■ EXCERPTED PASSAGE ■
◆ ◆ ◆ ◆ ◆

Both “Saint” and “Forget” were recorded in Feldman’s home studio in December and January, a special setup he calls Heavy Breathing Audio.
“Heavy Breathing Audio is my mobile studio concept. I went to school for audio engineering just after high school and decided to start this venture to make high-quality recordings available to everyone. My whole recording setup can travel with me, and I’ve recorded songs for artists in rehearsal spaces, basements, and bedrooms that rival radio-ready quality in the finished product. Almost all the recording, mixing, and mastering for both of the Twin Lakes releases was done in my home,” he explained.
“I started playing guitar when I was around two years old. I’ve been lucky enough to have a super supportive family that have really done all in their power to help me develop the craft of being a musician, including my stepfather, who is a professional musician.
“I like taking inspiration from my own experiences in life, but sometimes I’ll also draw from books or movies as well.”
Steiner also loved music from a young age, and as he “got older, I slowly started learning guitar,” he said. “Eventually, I started writing lyrics and music and made very rough recordings using free software and just kept going with that.
“I find that most of the music I write is sad, but it’s not by design. My writing process is very cathartic, and I tend to write when I’m feeling down; it’s easier to express my feelings that way.”
While they would like put a full band together for live shows, Twin Lakes works quite well as a DIY duo.
“We have some arrangements of the songs that work as a duo, but when we write and record, we don’t limit ourselves. We had some trumpet recorded for ‘Forget,’ but who knows if we’ll be in a position to perform with a trumpet player in the future? We’ll see,” Feldman said.
“Eventually, we will need a full band to play our full songs live. We are planning on playing live shows, but it’ll be stripped down and acoustic for now since it’s just the two of us,” Steiner said. “Of course that’s on hold because of the [coronavirus] pandemic.”
“As an audio engineer and freelance musician, it’s all but decimated my ways to make an income. I’m lucky enough to have family and friends that have helped me out in many ways, but it’s surely made things a lot harder for everyone in the music industry in a lot of ways,” Feldman noted.
“Unfortunately, music has been put on pause for now,” Steiner said. “I work in health care, so life is still super busy for me, and when I’m not at work, I’m trying to isolate as much as possible.”

◆ ◆ ◆ ◆ ◆

(Saved records)
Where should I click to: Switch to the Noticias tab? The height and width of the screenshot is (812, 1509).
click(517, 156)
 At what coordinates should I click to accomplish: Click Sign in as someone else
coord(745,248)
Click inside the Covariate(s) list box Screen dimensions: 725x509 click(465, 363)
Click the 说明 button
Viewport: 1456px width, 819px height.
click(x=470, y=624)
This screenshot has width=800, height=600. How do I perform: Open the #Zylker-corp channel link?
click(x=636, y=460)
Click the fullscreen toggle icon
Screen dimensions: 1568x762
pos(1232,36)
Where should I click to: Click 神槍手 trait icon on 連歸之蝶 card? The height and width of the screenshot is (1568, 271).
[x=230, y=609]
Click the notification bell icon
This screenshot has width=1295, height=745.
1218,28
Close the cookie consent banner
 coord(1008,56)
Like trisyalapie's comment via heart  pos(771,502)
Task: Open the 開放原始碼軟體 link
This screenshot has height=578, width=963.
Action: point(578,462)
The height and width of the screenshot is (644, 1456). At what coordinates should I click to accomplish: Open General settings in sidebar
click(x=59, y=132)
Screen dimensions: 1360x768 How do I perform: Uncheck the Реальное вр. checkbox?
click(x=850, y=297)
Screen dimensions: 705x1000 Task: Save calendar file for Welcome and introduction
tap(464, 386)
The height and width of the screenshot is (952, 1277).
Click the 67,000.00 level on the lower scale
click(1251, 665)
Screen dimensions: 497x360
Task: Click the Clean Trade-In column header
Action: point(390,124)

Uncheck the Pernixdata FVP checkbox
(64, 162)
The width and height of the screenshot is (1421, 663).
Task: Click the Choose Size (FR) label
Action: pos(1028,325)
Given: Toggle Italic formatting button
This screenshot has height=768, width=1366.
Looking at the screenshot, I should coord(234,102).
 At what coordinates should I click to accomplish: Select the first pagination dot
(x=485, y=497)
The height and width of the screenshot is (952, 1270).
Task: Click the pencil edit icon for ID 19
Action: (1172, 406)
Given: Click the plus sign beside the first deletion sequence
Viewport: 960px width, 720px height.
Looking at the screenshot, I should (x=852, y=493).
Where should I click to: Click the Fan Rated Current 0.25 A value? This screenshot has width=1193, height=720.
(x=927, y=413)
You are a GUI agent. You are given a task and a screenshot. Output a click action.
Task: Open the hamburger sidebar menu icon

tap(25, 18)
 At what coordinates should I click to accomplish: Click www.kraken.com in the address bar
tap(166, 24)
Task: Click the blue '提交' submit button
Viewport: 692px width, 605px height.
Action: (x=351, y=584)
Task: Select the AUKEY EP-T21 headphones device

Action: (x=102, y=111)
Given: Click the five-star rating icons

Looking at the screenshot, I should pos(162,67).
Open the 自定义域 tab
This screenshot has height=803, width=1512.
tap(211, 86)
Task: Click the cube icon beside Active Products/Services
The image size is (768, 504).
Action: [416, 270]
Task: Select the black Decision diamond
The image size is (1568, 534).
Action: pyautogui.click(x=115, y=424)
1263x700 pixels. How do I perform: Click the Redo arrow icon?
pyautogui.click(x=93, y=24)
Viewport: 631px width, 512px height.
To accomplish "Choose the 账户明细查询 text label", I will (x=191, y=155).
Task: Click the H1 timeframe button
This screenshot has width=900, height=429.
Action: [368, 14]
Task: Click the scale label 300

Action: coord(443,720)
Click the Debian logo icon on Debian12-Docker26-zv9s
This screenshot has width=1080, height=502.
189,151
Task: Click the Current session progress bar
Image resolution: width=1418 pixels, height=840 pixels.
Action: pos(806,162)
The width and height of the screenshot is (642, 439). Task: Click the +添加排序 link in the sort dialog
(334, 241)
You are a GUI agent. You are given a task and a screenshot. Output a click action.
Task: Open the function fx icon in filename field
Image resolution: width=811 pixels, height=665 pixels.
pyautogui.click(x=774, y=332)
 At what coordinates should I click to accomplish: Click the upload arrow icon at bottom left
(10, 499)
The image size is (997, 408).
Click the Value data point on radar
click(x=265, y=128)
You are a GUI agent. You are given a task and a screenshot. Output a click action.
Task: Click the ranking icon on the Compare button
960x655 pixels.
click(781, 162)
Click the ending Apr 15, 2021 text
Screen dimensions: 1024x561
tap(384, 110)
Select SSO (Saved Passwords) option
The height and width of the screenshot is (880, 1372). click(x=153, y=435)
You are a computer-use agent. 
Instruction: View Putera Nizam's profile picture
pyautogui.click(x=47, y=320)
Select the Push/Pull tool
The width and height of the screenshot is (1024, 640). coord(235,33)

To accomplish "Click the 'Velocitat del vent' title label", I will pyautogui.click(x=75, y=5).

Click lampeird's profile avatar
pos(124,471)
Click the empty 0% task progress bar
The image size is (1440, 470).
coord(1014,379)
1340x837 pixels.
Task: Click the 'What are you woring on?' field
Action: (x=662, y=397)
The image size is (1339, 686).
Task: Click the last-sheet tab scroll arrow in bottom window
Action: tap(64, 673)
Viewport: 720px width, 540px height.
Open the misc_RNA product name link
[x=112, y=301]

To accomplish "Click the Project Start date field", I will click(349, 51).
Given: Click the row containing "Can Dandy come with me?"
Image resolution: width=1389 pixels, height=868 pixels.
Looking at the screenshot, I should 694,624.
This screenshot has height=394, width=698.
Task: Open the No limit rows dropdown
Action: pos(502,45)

◆ ◆ ◆ ◆ ◆

■ EXERCISE AIM ■
Could you continue the Twin Lakes article, starting right after its last sentence? The lines above have no connection to the Twin Lakes article.

■ TASK RESPONSE ■
That means their EP containing both these tracks is on hold as well as their plans to get more involved in the broader NEPA music scene.
“I just love the support that I see from artists in the area, especially all the collaboration. There used to be a lot of that in my area when I was younger, but it’s dissipated and I miss it,” Feldman recalled. “At this point, I just miss going to shows in general.
“Milford is strange in a way. It’s a very arts-driven town, but there isn’t really much of a ‘scene’ to speak of anymore. When I was 13 or 14, there were local bands and promoters in their 20s playing shows here, but once they stopped, all of it dropped off from there – nobody really passed the baton. I hope someone picks it back up at some point.”
“There isn’t much of a music scene where we live, but it would be nice to find like-minded musicians to connect with,” Steiner agreed.
“Again, Milford is a bit dull in terms of music. There are a few really talented people here, don’t get me wrong, but not many who play in a similar style as us.”
For now, Twin Lakes is just thankful that people can discover their music online, where hopefully it can help listeners get through these trying times.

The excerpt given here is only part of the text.